Microsoft had rolled a out a new version, Internet Explorer 10, that it hoped would be attractive because it had an enhanced privacy feature for people who do not want to be tracked by advertisers as they browse the internet: It gave off a “do not track” signal to web advertisers by default. Users had the option to switch it off.
But the signal did not actually block the tracking cookies that advertisers use; it simply asked advertisers not to use those cookies to show ads the Explorer users. The ad industry balked at that. Then Mozilla, the company that makes Firefox, went a step further. It said future versions of its browsers would come with cookies blocked automatically by default. Users would have the option of turning them on.
Since then, Facebook has been rolling out a vast tracking alternative to cookies. The new system revolves around Facebook’s conversion tracking pixel, which can track users as they go anywhere on the web, not just Facebook.
Ad Age explains:
For now, it will capture websites that use Facebook’s conversion tracking pixel — which advertisers affix to see if their Facebook ads are yielding sales and traffic — as well as mobile apps that use Facebook’s software development kit to deploy Facebook services, like the log-in. Websites and apps that have Facebook’s tracking software encoded to retarget their visitors are also in the mix.

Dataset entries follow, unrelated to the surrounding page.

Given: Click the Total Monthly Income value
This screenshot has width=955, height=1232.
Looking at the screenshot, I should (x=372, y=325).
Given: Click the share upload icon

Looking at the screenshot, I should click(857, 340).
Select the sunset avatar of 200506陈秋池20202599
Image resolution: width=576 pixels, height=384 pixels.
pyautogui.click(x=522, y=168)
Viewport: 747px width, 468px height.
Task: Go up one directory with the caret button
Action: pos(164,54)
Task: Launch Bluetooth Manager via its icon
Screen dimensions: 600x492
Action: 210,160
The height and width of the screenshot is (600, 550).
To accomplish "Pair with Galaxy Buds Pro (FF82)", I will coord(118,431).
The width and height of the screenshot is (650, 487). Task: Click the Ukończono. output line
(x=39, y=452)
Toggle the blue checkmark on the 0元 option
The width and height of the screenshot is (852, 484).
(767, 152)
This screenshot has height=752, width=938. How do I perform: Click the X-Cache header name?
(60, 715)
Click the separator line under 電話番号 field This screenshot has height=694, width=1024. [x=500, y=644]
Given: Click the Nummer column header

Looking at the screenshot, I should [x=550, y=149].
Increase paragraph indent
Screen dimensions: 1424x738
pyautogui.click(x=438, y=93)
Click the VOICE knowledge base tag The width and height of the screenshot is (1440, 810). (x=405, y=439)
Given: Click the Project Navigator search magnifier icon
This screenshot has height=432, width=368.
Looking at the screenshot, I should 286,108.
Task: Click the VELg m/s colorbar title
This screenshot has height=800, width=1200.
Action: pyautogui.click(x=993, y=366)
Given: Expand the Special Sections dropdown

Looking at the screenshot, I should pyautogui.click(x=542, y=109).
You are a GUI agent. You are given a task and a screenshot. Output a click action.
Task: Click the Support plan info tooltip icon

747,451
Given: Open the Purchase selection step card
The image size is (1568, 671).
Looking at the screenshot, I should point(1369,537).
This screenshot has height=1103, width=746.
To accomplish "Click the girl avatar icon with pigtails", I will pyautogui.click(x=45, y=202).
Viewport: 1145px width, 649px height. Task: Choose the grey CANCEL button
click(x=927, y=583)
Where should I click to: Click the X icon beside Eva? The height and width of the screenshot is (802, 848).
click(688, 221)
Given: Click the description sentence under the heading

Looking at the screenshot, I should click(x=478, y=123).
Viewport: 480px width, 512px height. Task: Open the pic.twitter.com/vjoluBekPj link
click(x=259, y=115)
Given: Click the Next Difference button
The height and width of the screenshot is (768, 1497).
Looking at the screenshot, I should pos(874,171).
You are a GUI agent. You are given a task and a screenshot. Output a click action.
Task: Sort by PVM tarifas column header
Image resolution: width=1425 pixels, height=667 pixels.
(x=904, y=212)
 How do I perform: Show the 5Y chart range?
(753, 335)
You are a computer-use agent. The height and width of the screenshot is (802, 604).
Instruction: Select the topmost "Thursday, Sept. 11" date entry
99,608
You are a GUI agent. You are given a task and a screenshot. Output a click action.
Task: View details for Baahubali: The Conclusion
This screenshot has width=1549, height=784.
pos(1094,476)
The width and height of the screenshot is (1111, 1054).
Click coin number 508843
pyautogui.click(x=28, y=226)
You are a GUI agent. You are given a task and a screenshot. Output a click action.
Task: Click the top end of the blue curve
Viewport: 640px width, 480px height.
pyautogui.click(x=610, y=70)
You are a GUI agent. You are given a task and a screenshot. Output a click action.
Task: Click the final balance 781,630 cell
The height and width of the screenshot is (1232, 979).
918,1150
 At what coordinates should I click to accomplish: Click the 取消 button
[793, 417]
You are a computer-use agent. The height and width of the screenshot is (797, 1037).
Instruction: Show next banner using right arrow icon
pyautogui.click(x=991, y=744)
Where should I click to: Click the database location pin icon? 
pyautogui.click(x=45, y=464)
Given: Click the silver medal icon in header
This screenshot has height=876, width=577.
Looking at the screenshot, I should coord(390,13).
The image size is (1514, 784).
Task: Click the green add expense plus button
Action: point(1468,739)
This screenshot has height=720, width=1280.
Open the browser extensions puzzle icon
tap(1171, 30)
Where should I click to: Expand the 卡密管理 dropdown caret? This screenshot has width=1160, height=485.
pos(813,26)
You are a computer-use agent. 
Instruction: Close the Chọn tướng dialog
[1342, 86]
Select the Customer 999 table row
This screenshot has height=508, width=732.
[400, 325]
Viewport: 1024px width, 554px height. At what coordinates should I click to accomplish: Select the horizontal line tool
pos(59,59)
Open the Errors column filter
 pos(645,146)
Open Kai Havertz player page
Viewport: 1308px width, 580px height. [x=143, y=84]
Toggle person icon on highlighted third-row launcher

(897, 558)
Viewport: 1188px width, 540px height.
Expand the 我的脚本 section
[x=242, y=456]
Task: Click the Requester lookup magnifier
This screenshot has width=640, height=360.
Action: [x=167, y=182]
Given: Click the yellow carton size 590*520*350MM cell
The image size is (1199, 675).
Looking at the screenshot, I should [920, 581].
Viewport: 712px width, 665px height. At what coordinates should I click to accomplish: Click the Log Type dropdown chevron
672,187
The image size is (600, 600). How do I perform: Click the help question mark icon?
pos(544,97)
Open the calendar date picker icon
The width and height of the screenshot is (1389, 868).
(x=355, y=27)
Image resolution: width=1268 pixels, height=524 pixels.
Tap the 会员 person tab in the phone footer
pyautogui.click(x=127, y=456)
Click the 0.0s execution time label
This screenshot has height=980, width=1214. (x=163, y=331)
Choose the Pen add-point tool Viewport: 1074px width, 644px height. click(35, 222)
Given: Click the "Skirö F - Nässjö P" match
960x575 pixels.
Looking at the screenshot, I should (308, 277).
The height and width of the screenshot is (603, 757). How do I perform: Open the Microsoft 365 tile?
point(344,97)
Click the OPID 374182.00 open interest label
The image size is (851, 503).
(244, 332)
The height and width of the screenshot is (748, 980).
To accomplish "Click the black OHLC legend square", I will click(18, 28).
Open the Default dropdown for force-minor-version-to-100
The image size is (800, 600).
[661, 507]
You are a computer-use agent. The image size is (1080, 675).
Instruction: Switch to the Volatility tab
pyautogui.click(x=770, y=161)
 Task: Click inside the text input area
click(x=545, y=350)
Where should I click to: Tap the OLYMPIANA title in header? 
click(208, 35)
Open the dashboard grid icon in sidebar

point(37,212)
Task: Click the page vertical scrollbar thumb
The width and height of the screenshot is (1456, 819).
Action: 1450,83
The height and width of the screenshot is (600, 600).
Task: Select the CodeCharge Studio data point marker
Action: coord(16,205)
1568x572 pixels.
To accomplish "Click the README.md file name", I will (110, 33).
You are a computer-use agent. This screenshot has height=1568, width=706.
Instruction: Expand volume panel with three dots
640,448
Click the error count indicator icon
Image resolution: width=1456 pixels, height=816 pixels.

Impressions tracked via the “like” button encoded in mobile apps — which Facebook recently introduced at its f8 conference for developers — will also be included.
(Facebook is not currently letting advertisers track you via “like” button hits on desktop sites, but that will happen later.)
Facebook users will get a new set of privacy and tracking controls that will let them see how they are being tracked, and let them alter or stop that tracking if they want, the New York Times notes:
You will also be able to click through to your full marketing dossier, or what Facebook calls your ad preferences, and see all of the attributes that Facebook believes describe you, such as “likes video games” or “interested in beach vacations.”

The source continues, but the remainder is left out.